The Todororoki Shell Midden (轟貝塚, Todororoki kaizuka) is an archaeological site in what is now the Miyanosho-cho neighborhood of the city of Uto, Kumamoto Prefecture, Japan with an early Jōmon period shell midden. The site was designated a National Historic Site in 2022 by the Japanese government.

==Overview==
During the early to middle Jōmon period (approximately 4000 to 2500 BC), sea levels were five to six meters higher than at present, and the ambient temperature was also 2 deg C higher. During this period, Kyushu was inhabited by the Jōmon people, many of whom lived in coastal settlements. The middens associated with such settlements contain bone, botanical material, mollusc shells, sherds, lithics, and other artifacts and ecofacts associated with the now-vanished inhabitants, and these features, provide a useful source into the diets and habits of Jōmon society.
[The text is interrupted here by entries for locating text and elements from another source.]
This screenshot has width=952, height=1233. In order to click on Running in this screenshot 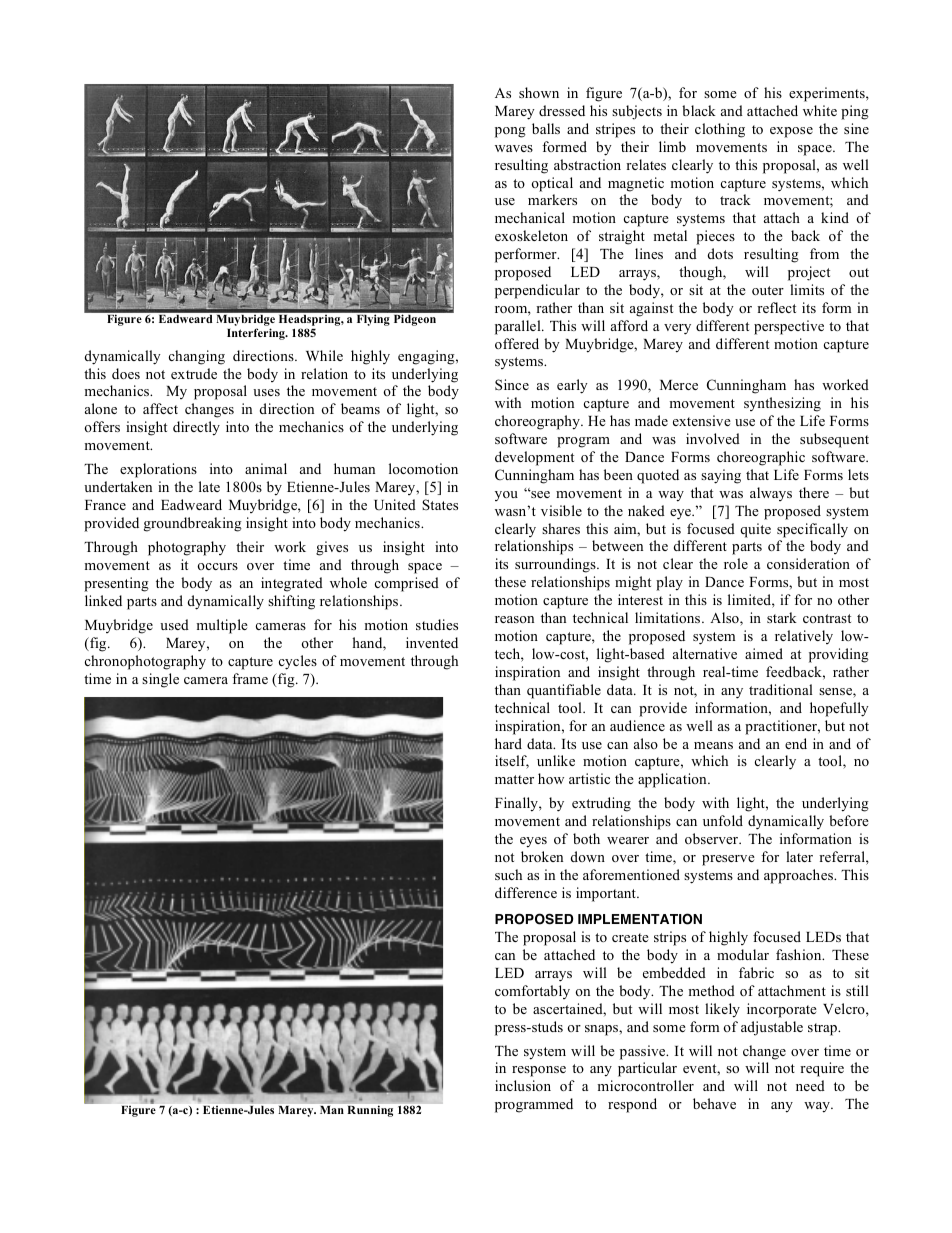, I will do `click(370, 1111)`.
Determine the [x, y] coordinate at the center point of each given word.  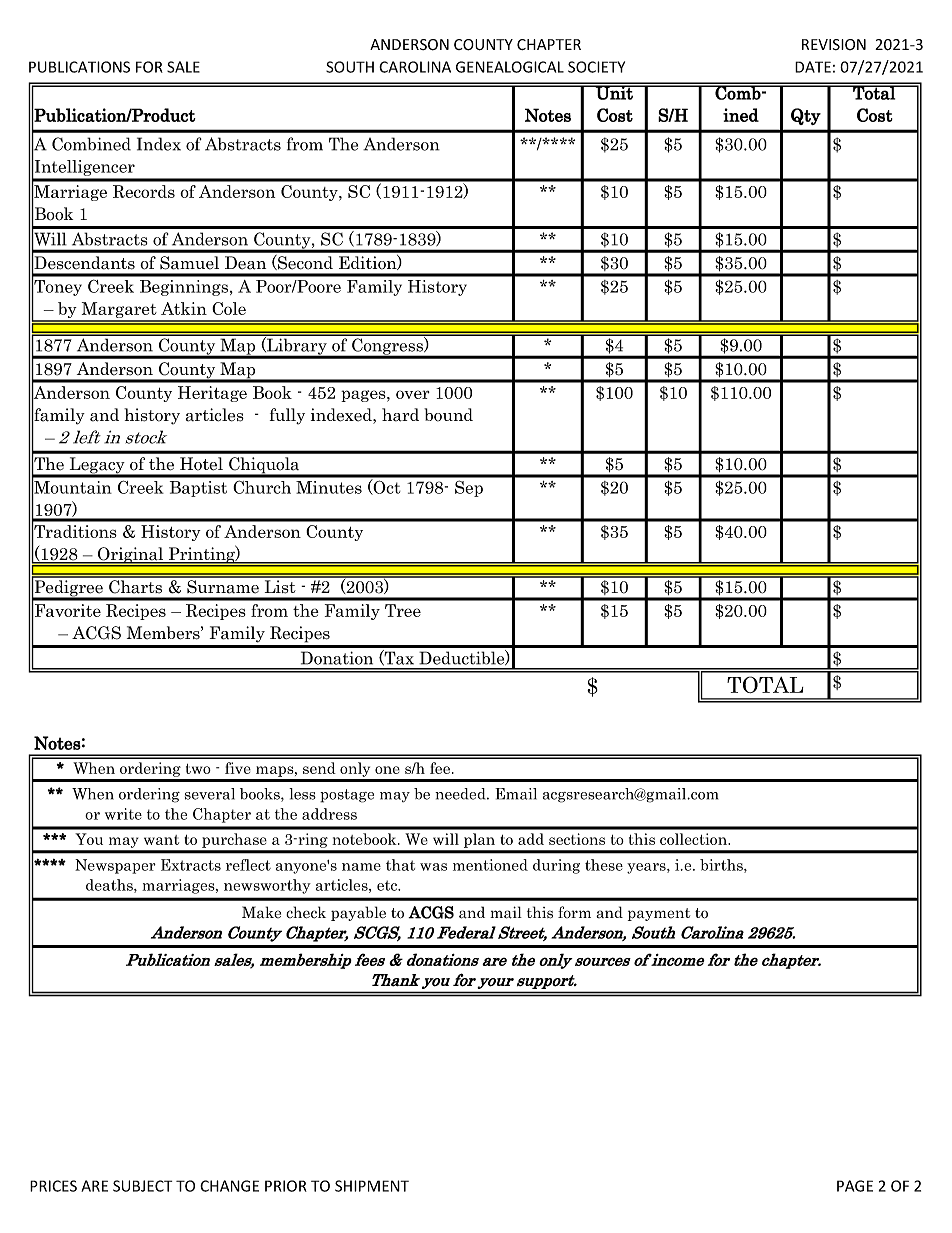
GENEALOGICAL [510, 67]
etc [388, 885]
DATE [813, 67]
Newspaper [115, 866]
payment [659, 914]
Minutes [329, 487]
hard [400, 415]
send [319, 768]
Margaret [119, 311]
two [198, 769]
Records [144, 191]
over [413, 394]
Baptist [198, 489]
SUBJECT [142, 1186]
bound [448, 415]
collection [694, 839]
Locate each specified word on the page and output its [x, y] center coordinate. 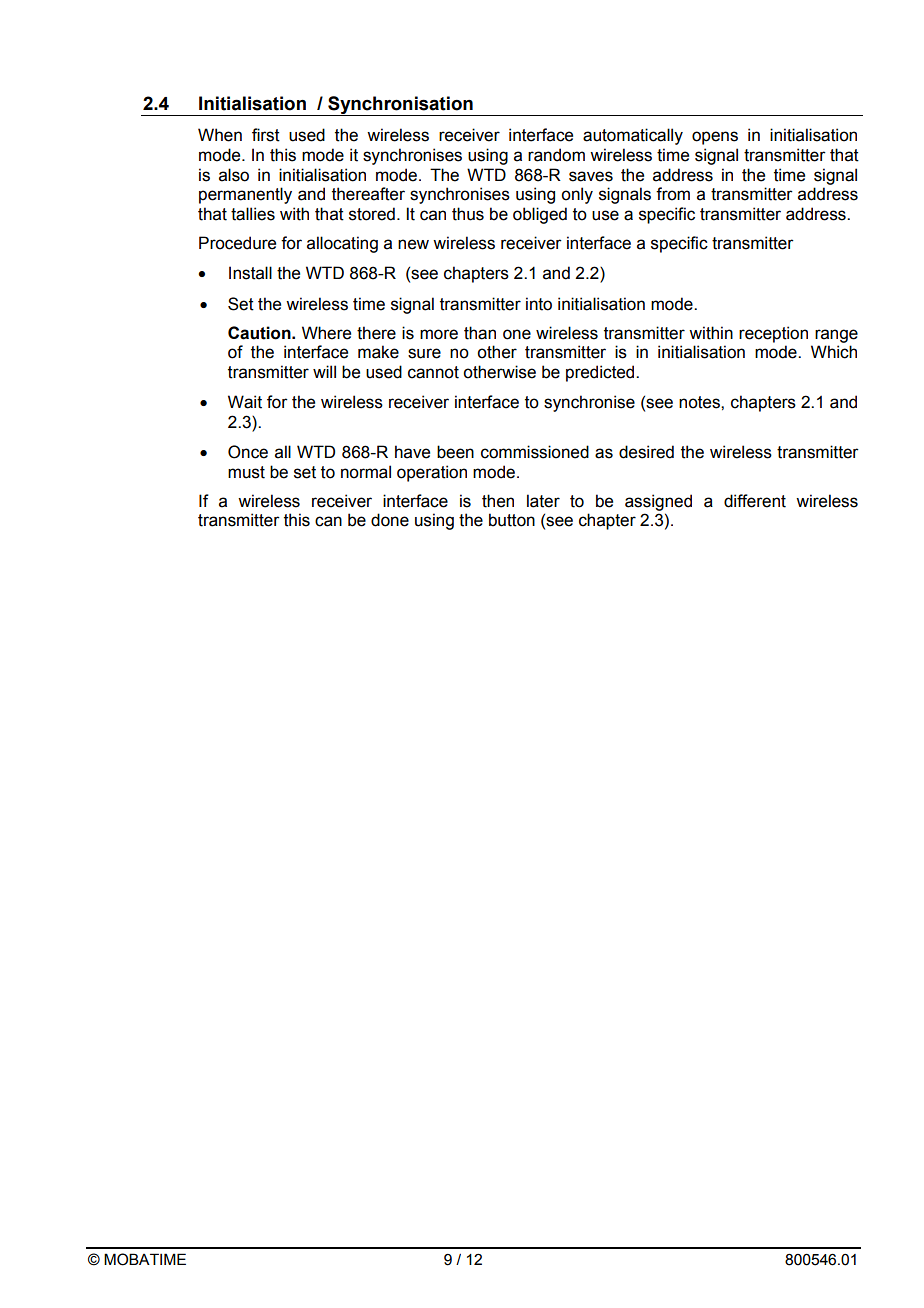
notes [700, 402]
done [390, 520]
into [539, 304]
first [266, 135]
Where [326, 333]
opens [715, 138]
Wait [245, 402]
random [556, 155]
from [673, 194]
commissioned [535, 452]
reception [773, 334]
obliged [540, 215]
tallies [253, 214]
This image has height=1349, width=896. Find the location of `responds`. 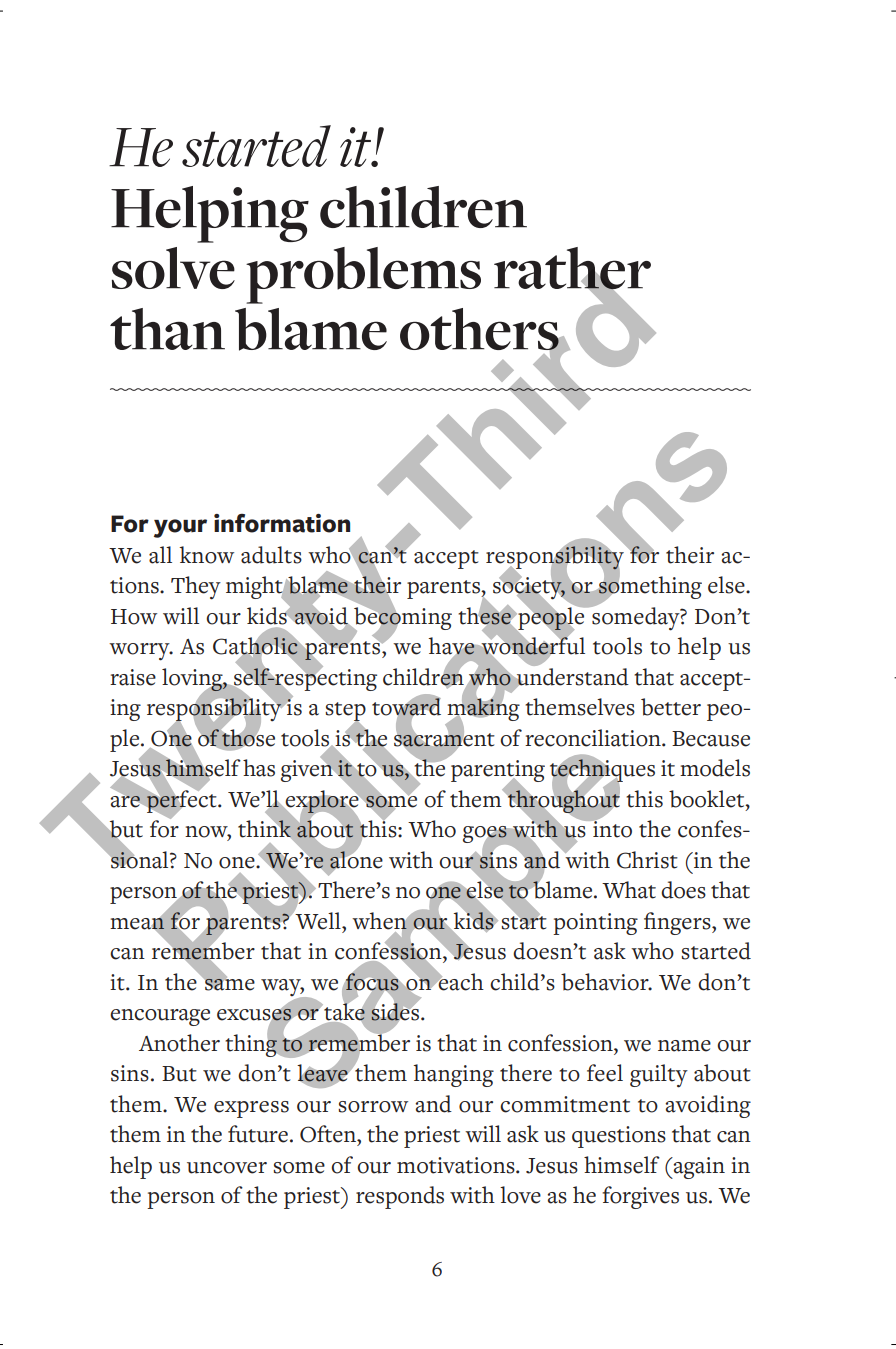

responds is located at coordinates (400, 1197).
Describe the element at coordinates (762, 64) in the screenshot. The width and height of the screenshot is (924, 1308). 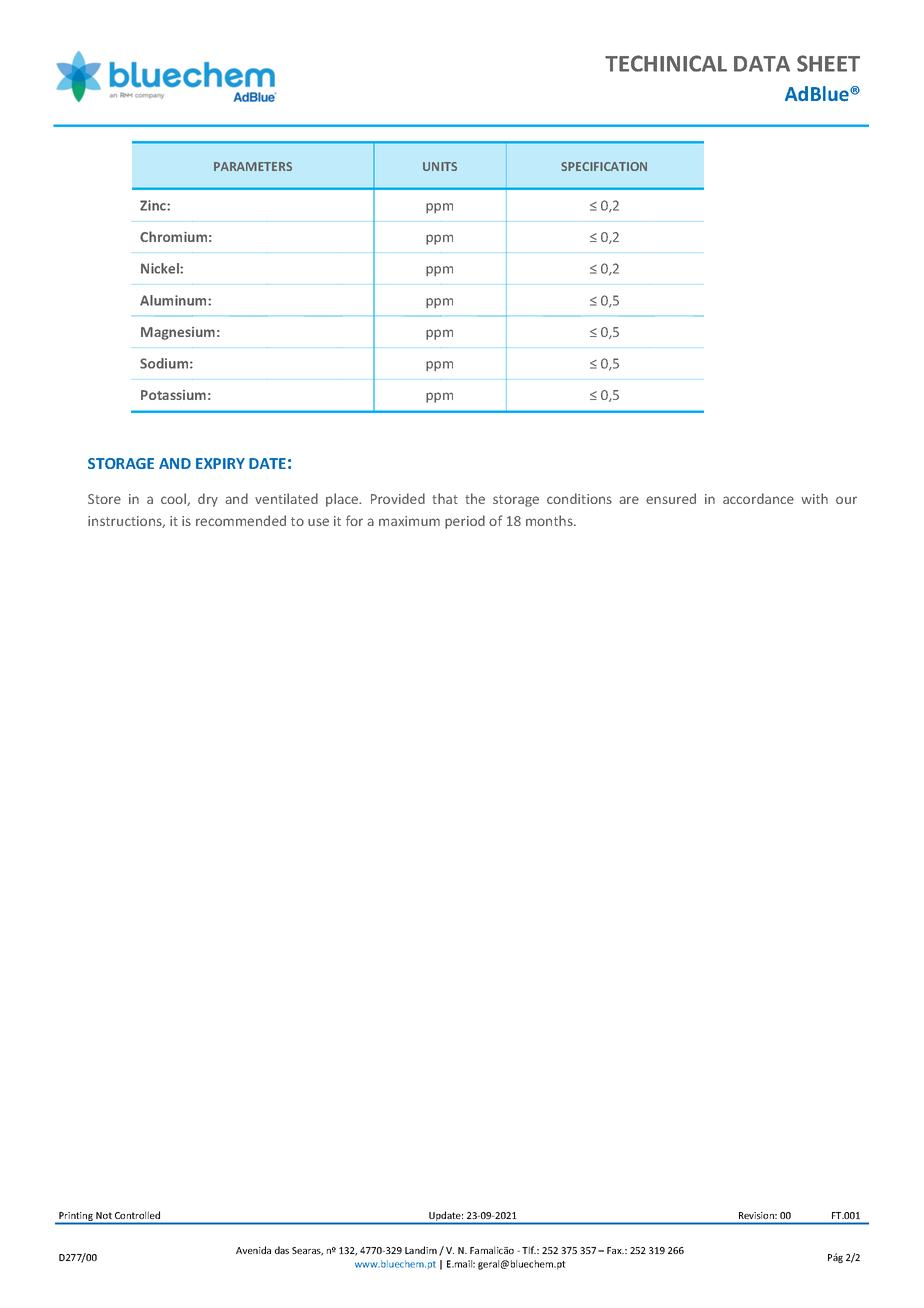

Most of these middens are found along the Pacific coast of Japan; however, this site is located at the edge of a low plateau at the base of the Uto Peninsula., facing the Ariake Sea.

The Nishiokadai portion of the shell mound has been excavated four times from 1919 to 1966. It consists mainly of oysters, cockles, and short-necked clams. There is also a series of middens in the Susaki area on the opposite bank across a narrow lowland, and both sites together are consisted to be the "Todoroki Shell Mound". Jōmon pottery from this site from the early Jōmon period (approximately 7,500 years ago) to middle Late Jōmon period (approximately 3,500 years ago) has been classified it into four types: Type A has a twill-like streaky pattern, Type B has several clay bands attached under the rim, Type C has several sunken lines to create curved patterns on the streaked areas, and Type D has sunken lines made with two units of writing tools and horizontal arcs created by continuous piercing. This "Todoroki-style earthenware", has been widely excavated in western Japan and known nationwide an indicator for determining the age of Jōmon period ruins. Excavations have also uncovered a large number of buried human bones.